An amendment to the state constitution that was approved by 75 percent of voters — and is now passing through the legislature — would see a portion of real estate transaction revenues (between $300 million and $500 million) go toward the Land Acquisition Trust Fund to preserve natural areas, waterways, trails and more. With 16 percent of that revenue pot already slated to go toward the state’s Housing Trust Fund, lawmakers proposed cutting housing fund money to up the conservation funds. But housing activists rallied to restore the full allocation, pointing to the state’s deep affordability needs.

“The Florida Housing Finance Corporation uses resources from the Trust Fund to supplement the federal low-income housing tax credit to encourage the private development of affordable rental housing,” explains Anne Ray, of the University of Florida’s Shimberg Center of Housing Studies. “We really see the need for affordable rental housing throughout the state. State-wide, we’ve found more than 700,000 low-income renter households who pay more than they can afford for their housing.” She adds that the needs have been most pressing in larger counties in the state and in the Miami-Fort Lauderdale and Palm Beach areas, but the need is everywhere.

_Challenges_:
- A) According to the passage on Florida's housing and conservation funding, how many low-income renter households statewide pay more than they can afford for housing?
- B) Duplicate the part of the passage on Florida's housing and conservation funding between "An amendment to" and "deep affordability needs.", inclusive.

_Stored data_:
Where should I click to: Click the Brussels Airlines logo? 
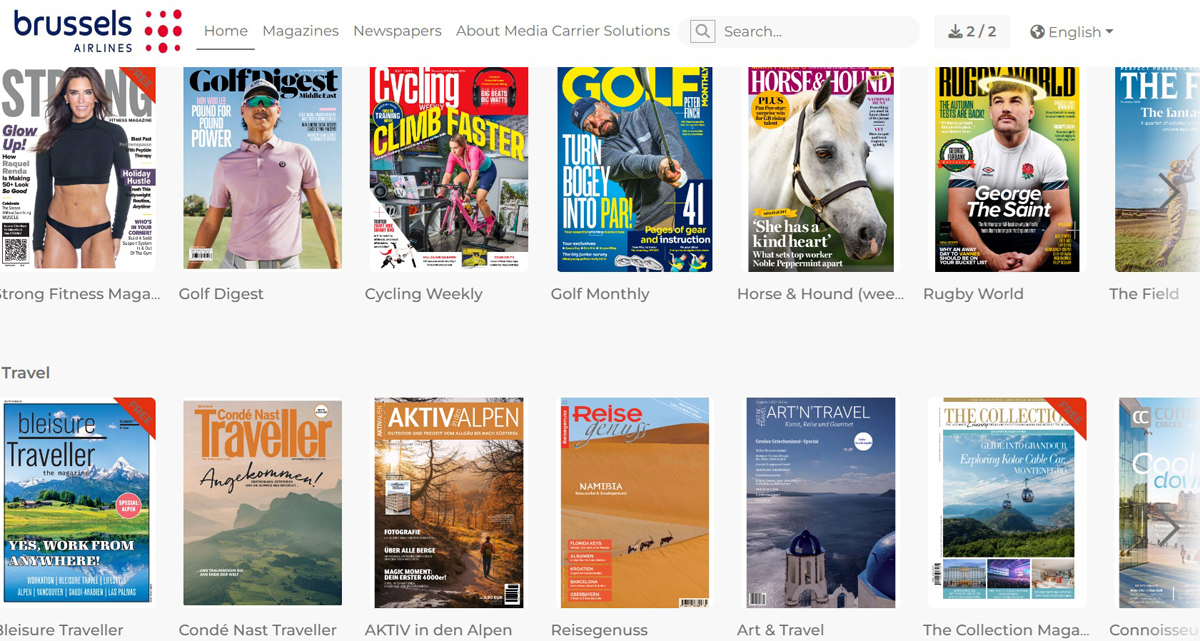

_Solutions to the tasks_:
- A) More than 700,000.

- B)
An amendment to the state constitution that was approved by 75 percent of voters — and is now passing through the legislature — would see a portion of real estate transaction revenues (between $300 million and $500 million) go toward the Land Acquisition Trust Fund to preserve natural areas, waterways, trails and more. With 16 percent of that revenue pot already slated to go toward the state’s Housing Trust Fund, lawmakers proposed cutting housing fund money to up the conservation funds. But housing activists rallied to restore the full allocation, pointing to the state’s deep affordability needs.